I'm not a big fireworks person.  Either they are too loud or make me hyperemotional. Big events do that to me.  But this year I vowed to enjoy it, since we are lucky to have this view one more time.  Juliette was antsy because the noise worried her.  Even before it started she was prancing around nervously and I had to tell her to settle down as a few odd cars were driving into the lot.  But she finally settled when the show began and I held her in my lap.  I even put my hands in her hoodie pockets to warm them and held her close. 

I wondered how many more fireworks she would let me hug her tightly like this.  When she got a bit heavy I passed her to Remi so he could enjoy some snuggle time, too.  I noticed he rocked her slightly and put his chin on the top of her head like I had.  The show was great, the music was fun and moving.  We had stars in our eyes, as the expression goes.  It was a lovely moment.

But last night what should have been a lovely moment for thousands turned into a nightmare I can't even imagine.  It turned into the worst night of their lives.  And I can't even bear to watch the news stories of grieving parents and family who lost their little ones or their mom and dad, cousin, neighbor on what was supposed to be a celebration. 

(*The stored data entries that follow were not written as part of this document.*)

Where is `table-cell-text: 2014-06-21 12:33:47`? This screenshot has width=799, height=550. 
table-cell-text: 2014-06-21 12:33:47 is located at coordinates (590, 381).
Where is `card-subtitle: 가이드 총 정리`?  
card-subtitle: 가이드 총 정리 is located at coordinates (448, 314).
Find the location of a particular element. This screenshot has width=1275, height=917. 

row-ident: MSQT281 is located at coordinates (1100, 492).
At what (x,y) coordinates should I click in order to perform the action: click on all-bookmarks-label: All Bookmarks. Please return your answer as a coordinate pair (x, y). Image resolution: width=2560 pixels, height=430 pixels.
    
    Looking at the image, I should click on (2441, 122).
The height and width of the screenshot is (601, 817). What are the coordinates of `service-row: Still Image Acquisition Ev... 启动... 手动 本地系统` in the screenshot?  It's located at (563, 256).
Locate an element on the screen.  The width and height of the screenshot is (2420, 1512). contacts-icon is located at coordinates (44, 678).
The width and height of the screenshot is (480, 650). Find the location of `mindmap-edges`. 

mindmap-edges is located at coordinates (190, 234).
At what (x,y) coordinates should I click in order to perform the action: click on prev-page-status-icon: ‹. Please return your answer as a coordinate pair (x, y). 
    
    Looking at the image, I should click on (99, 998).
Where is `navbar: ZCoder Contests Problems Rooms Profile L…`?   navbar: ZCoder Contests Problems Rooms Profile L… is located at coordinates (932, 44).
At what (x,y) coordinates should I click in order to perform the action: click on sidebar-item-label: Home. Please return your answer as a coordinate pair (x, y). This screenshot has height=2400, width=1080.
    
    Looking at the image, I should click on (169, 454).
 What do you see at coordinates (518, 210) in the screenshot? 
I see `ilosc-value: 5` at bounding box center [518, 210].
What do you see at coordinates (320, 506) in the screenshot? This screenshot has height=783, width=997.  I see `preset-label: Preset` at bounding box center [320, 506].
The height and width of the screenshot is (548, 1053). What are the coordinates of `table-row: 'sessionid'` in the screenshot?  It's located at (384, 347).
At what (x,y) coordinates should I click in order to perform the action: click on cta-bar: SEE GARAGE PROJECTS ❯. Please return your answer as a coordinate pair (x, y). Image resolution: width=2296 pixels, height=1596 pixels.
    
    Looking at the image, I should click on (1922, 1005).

So I am tired, like I know you are, too, of waking up to more bad news.  To a knot in my stomach, to stinging eyes, trying to brace myself for another horrific event.  I am tired of holding back tears at work and having to pray yet again for so many victims.  I am tired of trying to understand why they hate us, or, if it is just a completely deranged individual, why he wanted to take down so many innocents with him.  I am tired of trying to pick up the pieces and keep going.  I am tired of evil winning too many battles.  And I have no answers. I'm just sick of it.

But as my friend Caroline said, somehow, life goes on.  As I watch the breeze whip my curtains around on a sunny day and the light hit my flowers, I will try to remember it's summer.  I will try to live and love and be careful.  And I will keep praying, even if I wonder if it does any good.  And I will hug my little girl as long as I can.